There are the servers winding through the room pushing wheeled carts and balancing trays loaded with surprises. A visit to the right place at the right time can create an intoxicating buzz that’s completely unique and unparalleled in the culinary world. 

Mandarin Kitchen delivers a proper dim sum experience. 

They open at 9:30 in the morning on Saturdays and Sundays for dim sum and you will want to get there early. By the time we arrived, around 9:45, there was a 30 minute wait and the crowd never stopped building. That said, if you do arrive late, there are bubbling industrial aquariums full of live seafood and a small koi pond in the waiting area to keep your restless family entertained. (Or they’ll text when your table is ready.)

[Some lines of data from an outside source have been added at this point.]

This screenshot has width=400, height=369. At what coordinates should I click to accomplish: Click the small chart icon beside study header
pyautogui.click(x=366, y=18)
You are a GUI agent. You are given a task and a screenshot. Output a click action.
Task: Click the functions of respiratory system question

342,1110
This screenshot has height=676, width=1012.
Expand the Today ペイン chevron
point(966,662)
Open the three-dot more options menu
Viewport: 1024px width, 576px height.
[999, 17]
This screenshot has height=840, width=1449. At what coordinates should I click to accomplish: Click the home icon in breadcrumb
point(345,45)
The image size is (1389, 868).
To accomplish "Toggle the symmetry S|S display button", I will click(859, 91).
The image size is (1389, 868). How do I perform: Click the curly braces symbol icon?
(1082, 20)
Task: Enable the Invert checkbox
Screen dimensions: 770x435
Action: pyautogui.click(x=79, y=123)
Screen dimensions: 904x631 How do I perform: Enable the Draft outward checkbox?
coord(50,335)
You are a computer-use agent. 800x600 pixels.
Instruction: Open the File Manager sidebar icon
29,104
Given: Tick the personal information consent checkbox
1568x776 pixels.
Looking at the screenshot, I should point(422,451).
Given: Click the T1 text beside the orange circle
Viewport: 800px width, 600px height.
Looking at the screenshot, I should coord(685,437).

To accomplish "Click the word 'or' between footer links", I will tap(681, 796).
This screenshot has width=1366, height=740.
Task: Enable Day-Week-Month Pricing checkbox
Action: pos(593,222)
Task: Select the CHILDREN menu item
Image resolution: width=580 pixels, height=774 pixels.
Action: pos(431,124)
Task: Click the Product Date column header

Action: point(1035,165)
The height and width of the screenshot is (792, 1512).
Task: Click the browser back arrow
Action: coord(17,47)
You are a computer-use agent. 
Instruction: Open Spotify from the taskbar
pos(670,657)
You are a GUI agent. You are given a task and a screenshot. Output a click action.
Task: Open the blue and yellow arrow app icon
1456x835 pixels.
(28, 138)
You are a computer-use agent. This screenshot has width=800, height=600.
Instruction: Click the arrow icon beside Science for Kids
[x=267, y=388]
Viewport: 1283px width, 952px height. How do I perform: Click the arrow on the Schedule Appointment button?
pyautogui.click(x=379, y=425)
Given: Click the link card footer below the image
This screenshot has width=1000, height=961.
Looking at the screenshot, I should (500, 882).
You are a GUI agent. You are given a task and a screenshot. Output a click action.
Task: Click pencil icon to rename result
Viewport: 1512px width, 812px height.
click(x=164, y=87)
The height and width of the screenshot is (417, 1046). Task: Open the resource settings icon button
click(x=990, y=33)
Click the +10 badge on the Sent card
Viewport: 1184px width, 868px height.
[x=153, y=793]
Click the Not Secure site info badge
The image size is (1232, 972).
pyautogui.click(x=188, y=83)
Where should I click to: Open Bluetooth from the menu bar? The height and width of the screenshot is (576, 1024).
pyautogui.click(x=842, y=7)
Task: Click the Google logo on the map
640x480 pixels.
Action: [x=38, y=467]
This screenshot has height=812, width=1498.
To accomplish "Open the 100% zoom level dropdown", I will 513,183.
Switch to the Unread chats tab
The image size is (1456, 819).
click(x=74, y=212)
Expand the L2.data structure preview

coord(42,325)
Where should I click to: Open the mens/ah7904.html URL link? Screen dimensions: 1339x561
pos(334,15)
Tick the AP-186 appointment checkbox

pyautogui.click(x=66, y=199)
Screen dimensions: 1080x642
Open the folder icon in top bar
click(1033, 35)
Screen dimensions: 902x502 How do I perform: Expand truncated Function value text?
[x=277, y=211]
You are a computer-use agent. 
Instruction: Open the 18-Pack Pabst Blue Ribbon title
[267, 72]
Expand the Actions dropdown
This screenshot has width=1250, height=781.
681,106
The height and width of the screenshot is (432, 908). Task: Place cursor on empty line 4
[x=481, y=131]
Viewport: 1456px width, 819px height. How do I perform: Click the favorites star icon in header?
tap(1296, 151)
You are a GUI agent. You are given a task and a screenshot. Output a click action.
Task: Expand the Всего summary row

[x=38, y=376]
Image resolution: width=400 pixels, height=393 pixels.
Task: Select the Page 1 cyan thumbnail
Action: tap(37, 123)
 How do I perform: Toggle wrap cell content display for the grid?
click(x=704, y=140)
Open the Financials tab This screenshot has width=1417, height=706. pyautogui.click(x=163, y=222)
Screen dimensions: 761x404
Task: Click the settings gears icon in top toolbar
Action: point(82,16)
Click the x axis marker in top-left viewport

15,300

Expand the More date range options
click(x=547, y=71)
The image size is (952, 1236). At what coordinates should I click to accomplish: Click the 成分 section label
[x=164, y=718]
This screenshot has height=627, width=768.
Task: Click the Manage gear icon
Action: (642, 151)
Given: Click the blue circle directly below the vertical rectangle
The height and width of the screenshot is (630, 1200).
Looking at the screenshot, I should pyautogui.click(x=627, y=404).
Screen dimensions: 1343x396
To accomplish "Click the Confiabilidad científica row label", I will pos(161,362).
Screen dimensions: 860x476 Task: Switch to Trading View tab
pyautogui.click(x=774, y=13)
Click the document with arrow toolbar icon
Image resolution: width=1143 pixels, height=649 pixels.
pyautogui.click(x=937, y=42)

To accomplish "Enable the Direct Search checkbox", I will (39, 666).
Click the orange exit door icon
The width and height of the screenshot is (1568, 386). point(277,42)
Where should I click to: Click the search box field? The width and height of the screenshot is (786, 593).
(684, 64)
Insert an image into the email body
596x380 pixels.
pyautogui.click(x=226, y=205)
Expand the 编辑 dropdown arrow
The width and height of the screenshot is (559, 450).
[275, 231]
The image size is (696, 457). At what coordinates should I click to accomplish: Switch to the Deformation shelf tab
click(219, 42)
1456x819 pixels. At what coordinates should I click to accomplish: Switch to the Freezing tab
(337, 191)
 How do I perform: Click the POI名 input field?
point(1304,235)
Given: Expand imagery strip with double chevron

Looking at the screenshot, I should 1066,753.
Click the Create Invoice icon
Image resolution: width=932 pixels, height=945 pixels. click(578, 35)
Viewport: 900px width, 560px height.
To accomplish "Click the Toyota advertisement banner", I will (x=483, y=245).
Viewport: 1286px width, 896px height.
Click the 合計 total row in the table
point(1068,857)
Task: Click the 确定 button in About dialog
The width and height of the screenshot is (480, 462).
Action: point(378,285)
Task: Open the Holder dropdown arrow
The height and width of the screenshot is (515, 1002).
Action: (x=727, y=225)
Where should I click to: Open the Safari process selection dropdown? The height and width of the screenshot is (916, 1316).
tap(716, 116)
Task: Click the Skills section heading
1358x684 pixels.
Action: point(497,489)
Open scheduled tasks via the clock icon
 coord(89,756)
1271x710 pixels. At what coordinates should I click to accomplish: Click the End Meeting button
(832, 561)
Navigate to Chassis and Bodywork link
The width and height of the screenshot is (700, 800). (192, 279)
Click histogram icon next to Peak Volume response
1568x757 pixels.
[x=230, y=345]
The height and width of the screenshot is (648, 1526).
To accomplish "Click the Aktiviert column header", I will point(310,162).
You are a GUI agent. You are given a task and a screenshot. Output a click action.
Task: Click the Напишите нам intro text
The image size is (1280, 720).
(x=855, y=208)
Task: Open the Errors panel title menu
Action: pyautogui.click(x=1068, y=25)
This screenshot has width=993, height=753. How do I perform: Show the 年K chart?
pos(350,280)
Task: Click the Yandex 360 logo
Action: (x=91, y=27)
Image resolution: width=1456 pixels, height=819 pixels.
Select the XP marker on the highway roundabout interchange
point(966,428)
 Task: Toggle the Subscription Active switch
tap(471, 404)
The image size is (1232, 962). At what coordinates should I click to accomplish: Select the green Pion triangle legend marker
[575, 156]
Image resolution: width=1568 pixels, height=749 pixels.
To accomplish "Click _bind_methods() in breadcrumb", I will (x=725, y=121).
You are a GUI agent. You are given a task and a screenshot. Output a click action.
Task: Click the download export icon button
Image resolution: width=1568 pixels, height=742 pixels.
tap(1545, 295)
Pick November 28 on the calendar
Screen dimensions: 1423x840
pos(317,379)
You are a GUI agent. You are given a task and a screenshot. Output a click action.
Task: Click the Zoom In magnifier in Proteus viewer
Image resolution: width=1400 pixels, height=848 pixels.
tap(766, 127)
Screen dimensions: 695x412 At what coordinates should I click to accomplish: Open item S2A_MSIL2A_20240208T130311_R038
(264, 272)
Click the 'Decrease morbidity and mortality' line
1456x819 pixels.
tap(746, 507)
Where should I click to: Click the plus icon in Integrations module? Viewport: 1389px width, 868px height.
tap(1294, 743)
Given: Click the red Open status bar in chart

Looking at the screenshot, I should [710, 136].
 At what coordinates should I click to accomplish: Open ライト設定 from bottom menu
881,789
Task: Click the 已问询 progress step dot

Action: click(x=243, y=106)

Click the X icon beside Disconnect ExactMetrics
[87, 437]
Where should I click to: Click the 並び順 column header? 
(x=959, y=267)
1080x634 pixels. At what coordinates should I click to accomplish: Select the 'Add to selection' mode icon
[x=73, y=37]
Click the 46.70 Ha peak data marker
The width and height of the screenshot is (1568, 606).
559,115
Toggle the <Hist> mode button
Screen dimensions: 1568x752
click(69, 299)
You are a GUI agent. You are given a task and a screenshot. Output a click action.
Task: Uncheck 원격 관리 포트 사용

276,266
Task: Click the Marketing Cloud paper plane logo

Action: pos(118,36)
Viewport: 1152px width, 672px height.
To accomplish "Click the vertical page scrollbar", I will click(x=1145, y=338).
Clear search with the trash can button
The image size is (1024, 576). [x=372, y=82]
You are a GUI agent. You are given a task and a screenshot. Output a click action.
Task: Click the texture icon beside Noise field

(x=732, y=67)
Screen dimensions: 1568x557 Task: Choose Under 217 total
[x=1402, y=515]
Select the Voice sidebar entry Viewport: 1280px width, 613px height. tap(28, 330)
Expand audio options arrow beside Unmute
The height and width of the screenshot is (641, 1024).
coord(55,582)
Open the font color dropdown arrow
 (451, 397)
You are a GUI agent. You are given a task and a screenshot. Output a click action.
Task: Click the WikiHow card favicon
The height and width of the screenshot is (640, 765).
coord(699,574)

To the uninitiated, dim sum may feel intimidating. But if you’re nervous about how it all works and/or you just don’t know what to take from those mysterious rolling carts, don’t be daunted. You could always go with someone that has done it before. Or better yet, treat it like a social experiment. Open yourself up. Talk to the servers and the excited patrons around you. Most people will be happy to share their knowledge. And sharing is a central tenet of the dim sum experience.

We took our own advice and used our short wait as an opportunity to pry information from our host, who turned out to be the son of the owner. He is convinced that Mandarin Kitchen offers the best Cantonese in the state. With his infectious enthusiasm, and our own experience with the food, we’re inclined to believe him. – M.C.

Writing about the dim sum at Mandarin Kitchen is difficult because so many things hit our table at various points, and all of them were so uniformly good. How many ways are there to say that something’s texture was light and delicate, its flavor bold and pure, its overall balance nearly perfect? I guess you’re about to find out.

But before we dive into specific dishes, a general note: Mandarin Kitchen makes its own soy sauce and its own chili oil, and they’re both great. The soy sauce has an almost citrus-like brightness to it that elevates dishes as it adds salt to the plate, and the chili oil offered as much earthy depth as it did heat. We ended up using both of them a LOT as we ate.

Here is me looking at my notes from this meal: a big, unreadable mess with a few repeated phrases: GOOD. Delicate. Tender. Balanced. When I think back to the meal I can see that lazy susan turning and turning and I can remember wanting to grab everything, without exception, that went around the table.

The Steamed Pork Dumpling ($6.35) might have been the best thing to hit the table, but there’s a lot of competition for that title. Remarkable delicate folds of pastry, a small but punchy filling of finely chopped pork, and a sweet, house-made sauce drizzled on top, tableside, to finish the dish. 

The Steamed Shrimp Dumpling ($7.75) was nearly as good – a little sweeter, a little more delicate, and we missed the punch of seasoned pork, but not that much – this was also a total winner.

Wait… no, the best thing to hit the table was probably the Fried Crab Claws ($10), big, sweet, ethereal puffs of crab meat encrusted in a delicately browned fried exterior. Terrific with the chili oil, terrific by themselves. Just a heavy-hitting winner of a dish.

Our family has been a sucker for Fried Sesame Balls ($4.55) forever, and these were a lovely version of that dish – properly chewy, surprisingly light, with that earthy, chewy hit of umami at the center of each otherwise sweet-leaning pastry. 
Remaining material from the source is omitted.